Sapphic Chicks and Broccoli: Love, Lavender and Holiday Gifts?

Lesbian History / The Gays Did What Now?

Ho(e) Ho(e) Ho(e) Everyone! 

This here is your last edition of “The Gays Did What Now?” for 2023, and have I got a wild (flower) ride in store. By the end of this post, you’ll be equipped to make the most Sapphic holiday gift you’ve ever seen and stuffed full of lesbian feminist food facts that will finally explain why your one weird aunt who never married always brings that rather unappetizing bean salad to every family picnic.
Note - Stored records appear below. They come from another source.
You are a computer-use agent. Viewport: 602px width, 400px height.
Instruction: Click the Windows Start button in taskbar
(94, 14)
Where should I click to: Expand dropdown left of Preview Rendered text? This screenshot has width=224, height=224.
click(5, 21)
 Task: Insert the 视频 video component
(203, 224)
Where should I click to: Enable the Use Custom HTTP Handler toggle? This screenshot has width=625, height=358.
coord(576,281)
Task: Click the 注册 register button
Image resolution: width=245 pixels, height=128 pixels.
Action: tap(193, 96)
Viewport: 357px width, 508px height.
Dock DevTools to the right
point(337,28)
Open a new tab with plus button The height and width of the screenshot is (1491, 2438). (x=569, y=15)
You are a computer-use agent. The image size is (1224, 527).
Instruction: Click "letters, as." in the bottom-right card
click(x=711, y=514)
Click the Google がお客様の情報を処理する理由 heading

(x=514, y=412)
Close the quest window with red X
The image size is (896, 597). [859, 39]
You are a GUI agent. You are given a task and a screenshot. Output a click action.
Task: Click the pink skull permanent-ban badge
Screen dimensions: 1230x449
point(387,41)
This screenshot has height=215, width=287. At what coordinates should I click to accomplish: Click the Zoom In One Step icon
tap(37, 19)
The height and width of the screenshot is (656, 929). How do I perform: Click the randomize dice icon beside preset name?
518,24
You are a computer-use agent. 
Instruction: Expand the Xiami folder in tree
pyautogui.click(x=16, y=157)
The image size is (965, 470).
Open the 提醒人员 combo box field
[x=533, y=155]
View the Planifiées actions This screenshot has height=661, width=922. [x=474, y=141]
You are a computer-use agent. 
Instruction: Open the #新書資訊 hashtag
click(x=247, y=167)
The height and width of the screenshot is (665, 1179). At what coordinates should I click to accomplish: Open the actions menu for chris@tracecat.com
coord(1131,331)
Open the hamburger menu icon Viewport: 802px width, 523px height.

But first, we need to talk about broccoli.

The fourth episode of RuPaul’s Drag Race, season 9 “Good Morning Bitches” aired on April 14, 2017. The main challenge had the queens competing on rival morning talk show segments. Hilarity ensued. During their team’s segment, Shea Couleé and Sasha Velour, dressed as 80s lesbians, simultaneously ate from the same stalk of chocolate covered broccoli in a sexually charged manner. 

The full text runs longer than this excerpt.